• [Work to be completed]: Return the records exactly, with nothing added.

(Stored items from a collection)
____________________
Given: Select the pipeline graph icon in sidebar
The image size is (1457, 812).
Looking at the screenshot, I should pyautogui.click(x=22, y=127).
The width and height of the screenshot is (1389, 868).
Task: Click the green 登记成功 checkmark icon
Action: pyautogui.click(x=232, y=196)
____________________
• [Response to this exercise]:
Given: Select the pipeline graph icon in sidebar
The image size is (1457, 812).
Looking at the screenshot, I should pyautogui.click(x=22, y=127).
The width and height of the screenshot is (1389, 868).
Task: Click the green 登记成功 checkmark icon
Action: pyautogui.click(x=232, y=196)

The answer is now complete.